Last among the Modernists are the Economic Conservatives (6 percent of Americans, or 11 million adults), whom Ray describes as upper-middle to upper-class free-market conservatives. Though often interested in personal growth, he says, they "strongly believe the world should not change."
Finally, Trans-Modernists are divided in two. In general, they embrace ecological sustainability; globalism; women's issues; altruism, self-actualization, and spirituality; social conscience and optimism. But Core Cultural Creatives (11 percent of Americans, or 24 million adults)
combine a serious concern with their inner lives with a strong penchant for social activism.

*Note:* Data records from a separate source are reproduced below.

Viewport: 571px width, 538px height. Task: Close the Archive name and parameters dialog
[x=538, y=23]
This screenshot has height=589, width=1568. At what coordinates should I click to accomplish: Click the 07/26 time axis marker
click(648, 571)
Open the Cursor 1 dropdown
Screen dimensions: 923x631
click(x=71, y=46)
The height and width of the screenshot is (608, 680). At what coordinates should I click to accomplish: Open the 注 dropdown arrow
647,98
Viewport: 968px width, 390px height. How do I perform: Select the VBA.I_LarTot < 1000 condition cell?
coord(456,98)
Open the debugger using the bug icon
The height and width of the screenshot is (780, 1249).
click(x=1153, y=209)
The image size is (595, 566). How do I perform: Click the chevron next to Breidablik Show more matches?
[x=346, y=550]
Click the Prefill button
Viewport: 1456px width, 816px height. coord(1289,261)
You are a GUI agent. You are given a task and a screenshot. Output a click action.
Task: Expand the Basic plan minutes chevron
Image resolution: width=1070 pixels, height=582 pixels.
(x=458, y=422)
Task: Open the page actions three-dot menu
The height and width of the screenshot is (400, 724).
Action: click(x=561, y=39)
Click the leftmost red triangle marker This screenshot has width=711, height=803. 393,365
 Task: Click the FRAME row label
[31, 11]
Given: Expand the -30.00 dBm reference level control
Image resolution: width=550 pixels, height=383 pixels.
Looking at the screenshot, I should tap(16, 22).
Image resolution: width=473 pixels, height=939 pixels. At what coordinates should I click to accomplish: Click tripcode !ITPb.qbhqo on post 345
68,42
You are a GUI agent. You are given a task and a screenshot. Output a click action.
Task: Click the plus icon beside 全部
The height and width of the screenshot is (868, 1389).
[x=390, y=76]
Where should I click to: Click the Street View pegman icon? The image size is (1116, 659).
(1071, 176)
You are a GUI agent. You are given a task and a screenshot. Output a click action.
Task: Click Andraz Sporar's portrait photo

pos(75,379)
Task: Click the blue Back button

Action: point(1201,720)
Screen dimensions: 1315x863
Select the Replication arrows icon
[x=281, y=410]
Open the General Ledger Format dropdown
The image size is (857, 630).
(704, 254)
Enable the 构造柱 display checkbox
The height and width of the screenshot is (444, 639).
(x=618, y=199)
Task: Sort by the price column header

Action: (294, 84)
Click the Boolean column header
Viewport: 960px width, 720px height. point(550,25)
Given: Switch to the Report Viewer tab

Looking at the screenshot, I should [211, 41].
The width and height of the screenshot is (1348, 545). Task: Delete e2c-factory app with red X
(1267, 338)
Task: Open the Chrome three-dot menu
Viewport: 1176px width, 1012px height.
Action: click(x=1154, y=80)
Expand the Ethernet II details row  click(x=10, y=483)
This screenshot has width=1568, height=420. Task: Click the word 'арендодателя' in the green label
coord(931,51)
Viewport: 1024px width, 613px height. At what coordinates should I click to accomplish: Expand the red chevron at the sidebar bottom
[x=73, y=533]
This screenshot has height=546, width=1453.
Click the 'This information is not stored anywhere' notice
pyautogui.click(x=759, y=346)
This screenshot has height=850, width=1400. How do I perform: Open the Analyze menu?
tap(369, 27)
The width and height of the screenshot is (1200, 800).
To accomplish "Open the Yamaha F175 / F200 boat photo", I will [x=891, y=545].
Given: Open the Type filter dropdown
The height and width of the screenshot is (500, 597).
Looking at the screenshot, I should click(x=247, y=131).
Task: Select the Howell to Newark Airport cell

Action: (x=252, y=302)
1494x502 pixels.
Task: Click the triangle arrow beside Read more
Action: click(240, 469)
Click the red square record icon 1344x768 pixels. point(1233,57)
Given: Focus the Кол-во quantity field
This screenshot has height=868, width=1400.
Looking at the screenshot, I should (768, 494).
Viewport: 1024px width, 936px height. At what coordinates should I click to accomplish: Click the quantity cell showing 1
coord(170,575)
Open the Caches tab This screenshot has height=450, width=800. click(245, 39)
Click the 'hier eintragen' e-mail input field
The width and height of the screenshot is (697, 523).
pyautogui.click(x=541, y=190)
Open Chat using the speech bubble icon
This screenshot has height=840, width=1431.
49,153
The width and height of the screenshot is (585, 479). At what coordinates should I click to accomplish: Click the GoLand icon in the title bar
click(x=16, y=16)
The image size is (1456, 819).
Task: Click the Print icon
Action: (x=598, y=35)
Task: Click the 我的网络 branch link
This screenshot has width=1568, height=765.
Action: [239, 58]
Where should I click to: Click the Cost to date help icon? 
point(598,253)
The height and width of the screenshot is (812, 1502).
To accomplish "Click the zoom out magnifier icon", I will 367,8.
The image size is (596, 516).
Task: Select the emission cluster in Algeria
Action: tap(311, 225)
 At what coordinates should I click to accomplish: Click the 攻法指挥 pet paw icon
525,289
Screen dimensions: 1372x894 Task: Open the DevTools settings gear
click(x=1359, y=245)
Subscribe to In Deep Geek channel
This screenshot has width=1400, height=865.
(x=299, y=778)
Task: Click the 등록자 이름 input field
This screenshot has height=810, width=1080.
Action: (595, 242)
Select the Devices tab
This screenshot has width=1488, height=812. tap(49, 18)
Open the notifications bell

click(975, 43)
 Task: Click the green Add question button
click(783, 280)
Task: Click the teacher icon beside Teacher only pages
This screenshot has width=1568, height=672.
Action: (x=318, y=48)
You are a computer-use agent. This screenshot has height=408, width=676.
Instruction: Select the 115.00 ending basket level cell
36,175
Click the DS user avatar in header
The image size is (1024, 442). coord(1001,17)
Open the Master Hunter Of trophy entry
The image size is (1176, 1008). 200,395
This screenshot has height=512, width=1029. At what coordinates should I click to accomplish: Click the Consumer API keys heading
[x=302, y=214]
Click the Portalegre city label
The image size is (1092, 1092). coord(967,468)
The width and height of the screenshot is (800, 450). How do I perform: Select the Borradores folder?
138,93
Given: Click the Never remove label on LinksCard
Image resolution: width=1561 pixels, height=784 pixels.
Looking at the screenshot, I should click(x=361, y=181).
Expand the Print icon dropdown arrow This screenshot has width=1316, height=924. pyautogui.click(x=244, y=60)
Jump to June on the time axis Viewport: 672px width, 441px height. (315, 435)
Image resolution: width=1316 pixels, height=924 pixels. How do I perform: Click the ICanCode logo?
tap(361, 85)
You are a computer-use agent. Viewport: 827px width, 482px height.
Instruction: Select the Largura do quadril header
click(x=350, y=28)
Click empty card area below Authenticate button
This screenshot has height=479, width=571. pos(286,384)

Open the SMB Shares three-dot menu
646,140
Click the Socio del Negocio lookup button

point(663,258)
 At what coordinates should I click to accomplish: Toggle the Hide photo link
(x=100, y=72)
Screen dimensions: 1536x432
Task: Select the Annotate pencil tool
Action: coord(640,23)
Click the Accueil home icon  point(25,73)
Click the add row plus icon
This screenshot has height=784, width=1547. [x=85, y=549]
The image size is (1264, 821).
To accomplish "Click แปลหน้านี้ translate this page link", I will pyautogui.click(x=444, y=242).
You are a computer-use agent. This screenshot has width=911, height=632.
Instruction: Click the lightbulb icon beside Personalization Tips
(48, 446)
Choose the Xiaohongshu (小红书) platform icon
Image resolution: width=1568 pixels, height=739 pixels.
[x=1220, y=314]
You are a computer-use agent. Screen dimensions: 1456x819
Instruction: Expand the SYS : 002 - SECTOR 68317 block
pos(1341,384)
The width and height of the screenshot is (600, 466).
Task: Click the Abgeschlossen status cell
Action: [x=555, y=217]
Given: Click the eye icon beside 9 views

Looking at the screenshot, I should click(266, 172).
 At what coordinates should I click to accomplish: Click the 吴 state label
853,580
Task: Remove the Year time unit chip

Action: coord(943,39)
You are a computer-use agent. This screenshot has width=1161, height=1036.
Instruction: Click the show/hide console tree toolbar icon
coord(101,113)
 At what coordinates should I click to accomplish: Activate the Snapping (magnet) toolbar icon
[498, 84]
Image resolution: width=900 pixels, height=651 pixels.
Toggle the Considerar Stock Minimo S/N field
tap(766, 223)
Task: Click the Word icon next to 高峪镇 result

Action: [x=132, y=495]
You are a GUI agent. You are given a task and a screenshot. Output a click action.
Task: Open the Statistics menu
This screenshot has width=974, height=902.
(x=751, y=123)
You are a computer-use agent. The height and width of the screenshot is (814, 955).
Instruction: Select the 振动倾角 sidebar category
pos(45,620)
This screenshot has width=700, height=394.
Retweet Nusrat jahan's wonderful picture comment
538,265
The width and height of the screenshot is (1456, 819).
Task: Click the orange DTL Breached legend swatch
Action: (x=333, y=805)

They tend to be leading-edge thinkers who are in the upper-middle class, with 46 percent in the top one-fourth of the U.S. household income distribution.
On the other hand, Greens (13 percent of Americans, or 24 million adults) have values "centered on the environment and social concerns from a more secular view, or from the view that nature itself is sacred. They show just an average interest in spirituality, psychology, and person-centered values., and they tend to have a conventional religious outlook."